One of the fundamental data structures in Python is the list. A list is a mutable sequence of elements that can be of any type, and it allows you to store and manipulate data efficiently.
In this blog post, we will take a closer look at Python lists, their properties, and some common use cases.
Creating Lists
To create a list in Python, you can use square brackets and separate each element with a comma. For example, to create a list of integers, you can use the following code:
numbers = [1, 2, 3, 4, 5]
You can also create a list of strings:
names = ['Sachin', 'Virat', 'Rohit', 'Ramesh']
Lists can also contain elements of different types:
mixed = [1, 'Sachin', True, 3.14]
Accessing Elements
You can access elements in a list by their index, which starts at 0. For example, to access the first element of the list numbers, you can use the following code:
first_number = numbers[0]
You can also access elements from the end of the list by using negative indices. For example, to access the last element of the list numbers , you can use the following code:
last_number = numbers[-1]
Slicing Lists
You can also slice a list to create a new list that contains a subset of the elements. To slice a list, you can use the colon : operator. For example, to create a new list that contains the first three elements of the list numbers, you can use the following code:
first_three_numbers = numbers[0:3]
This will create a new list [1, 2, 3] . You can also omit the starting or ending index to slice from the beginning or to the end of the list, respectively. For example, to create a new list that contains the last three elements of the list numbers , you can use the following code:
last_three_numbers = numbers[-3:]
This will create a new list [3, 4, 5].

**Supplied data**:

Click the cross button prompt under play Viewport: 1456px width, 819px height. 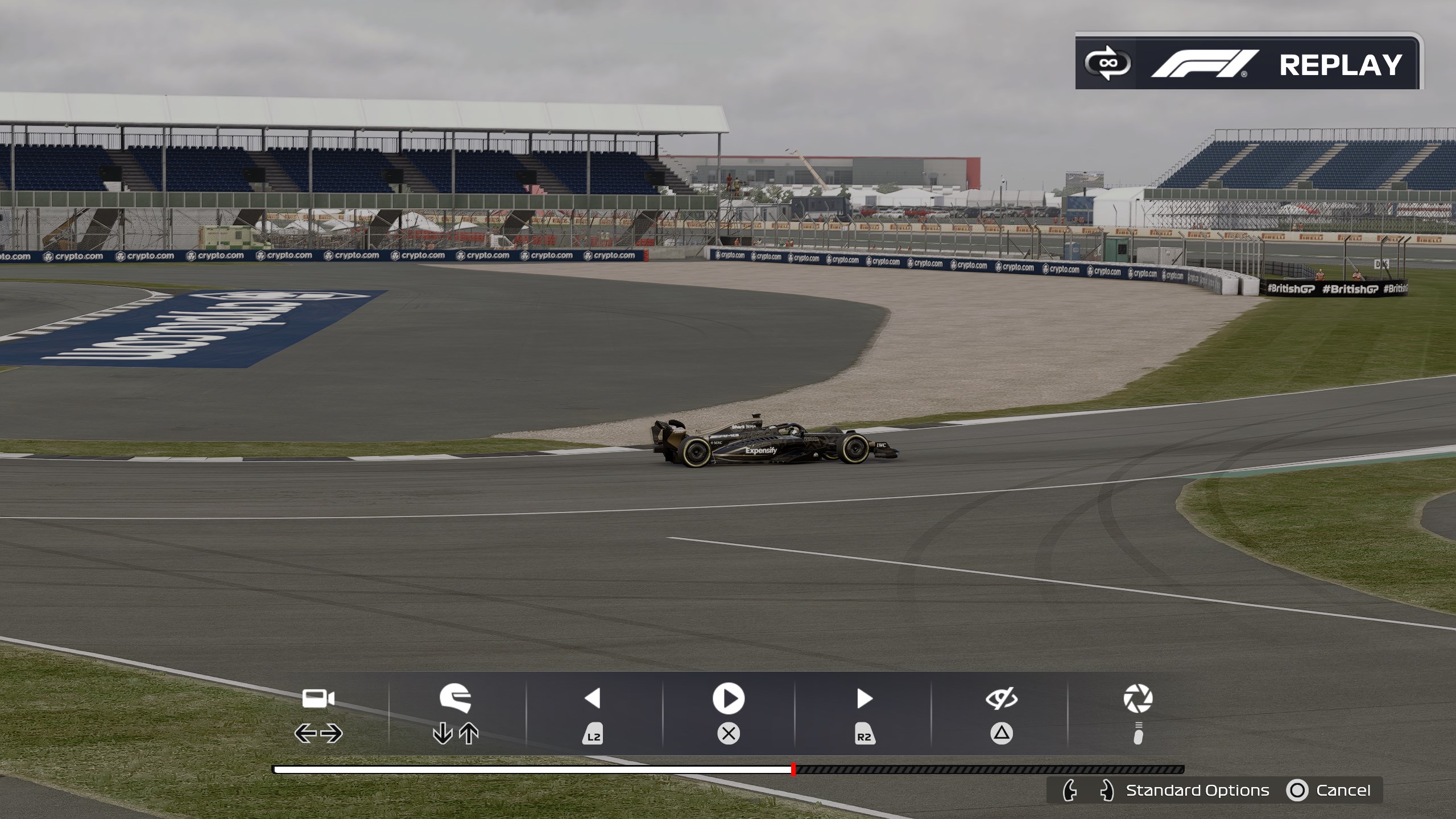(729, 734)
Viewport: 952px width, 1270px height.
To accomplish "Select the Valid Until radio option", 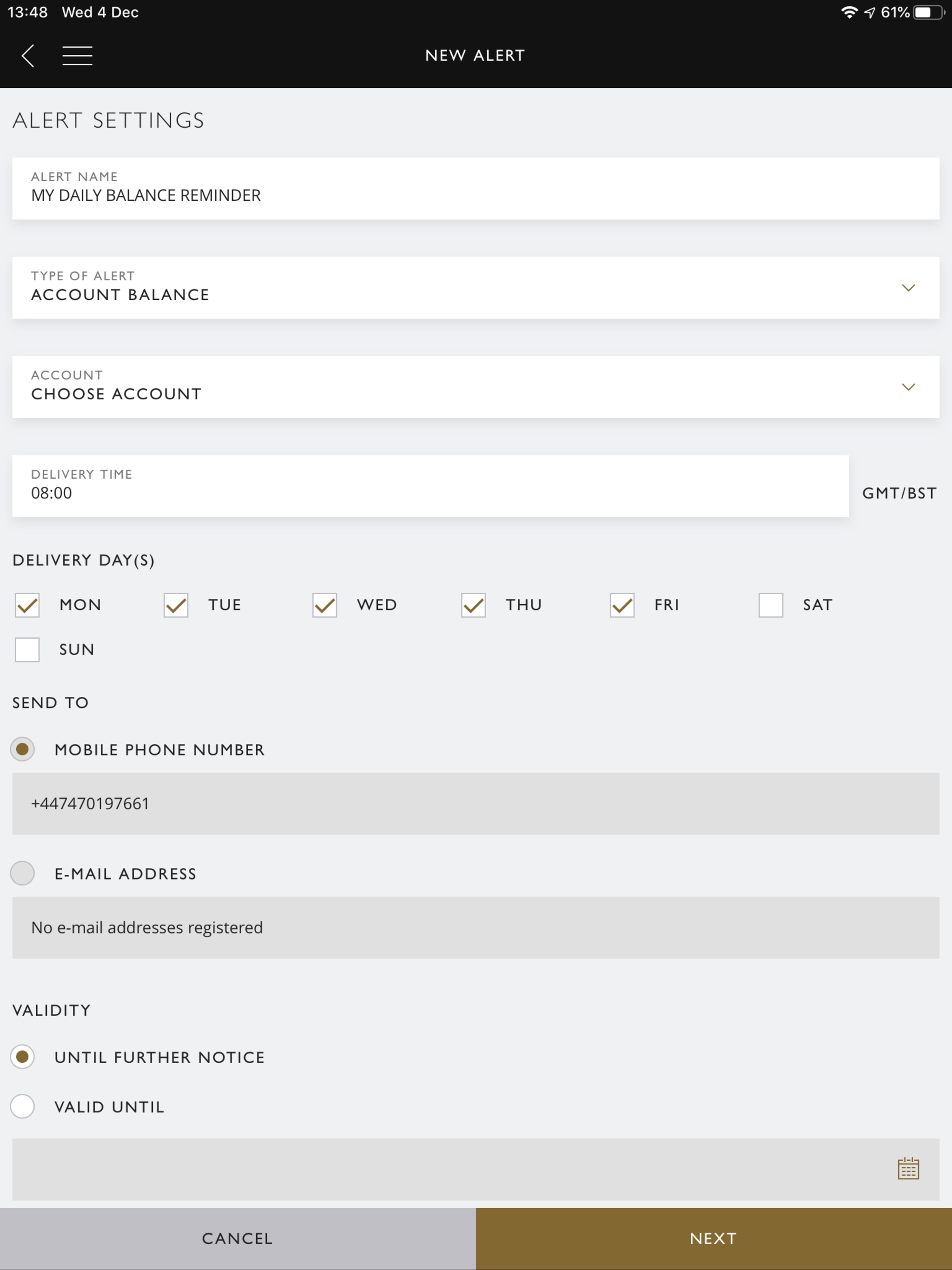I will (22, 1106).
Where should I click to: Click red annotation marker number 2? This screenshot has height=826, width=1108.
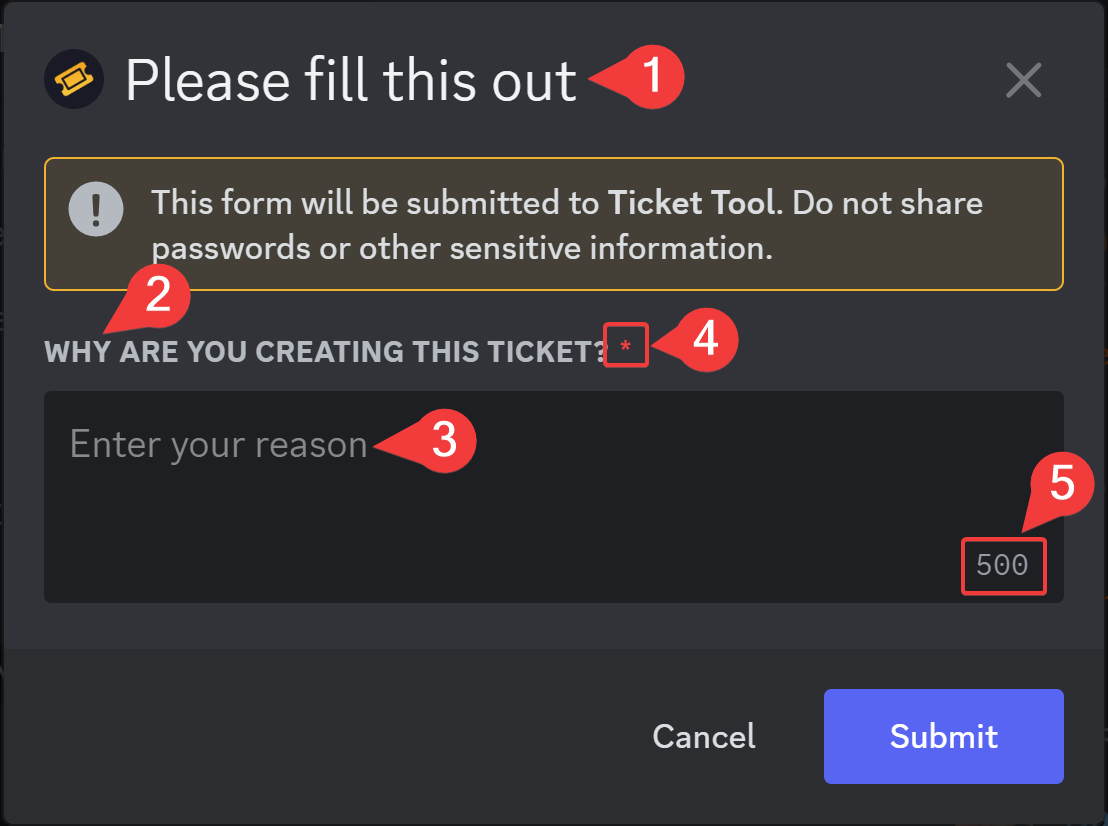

**Set exercise**:
Could you write out the Python lists text from "One of the fundamental" up to and including "common use cases.", swapping "blog post" out for "article"? None of the material has any role here.

**Complete output**:
One of the fundamental data structures in Python is the list. A list is a mutable sequence of elements that can be of any type, and it allows you to store and manipulate data efficiently.
In this article, we will take a closer look at Python lists, their properties, and some common use cases.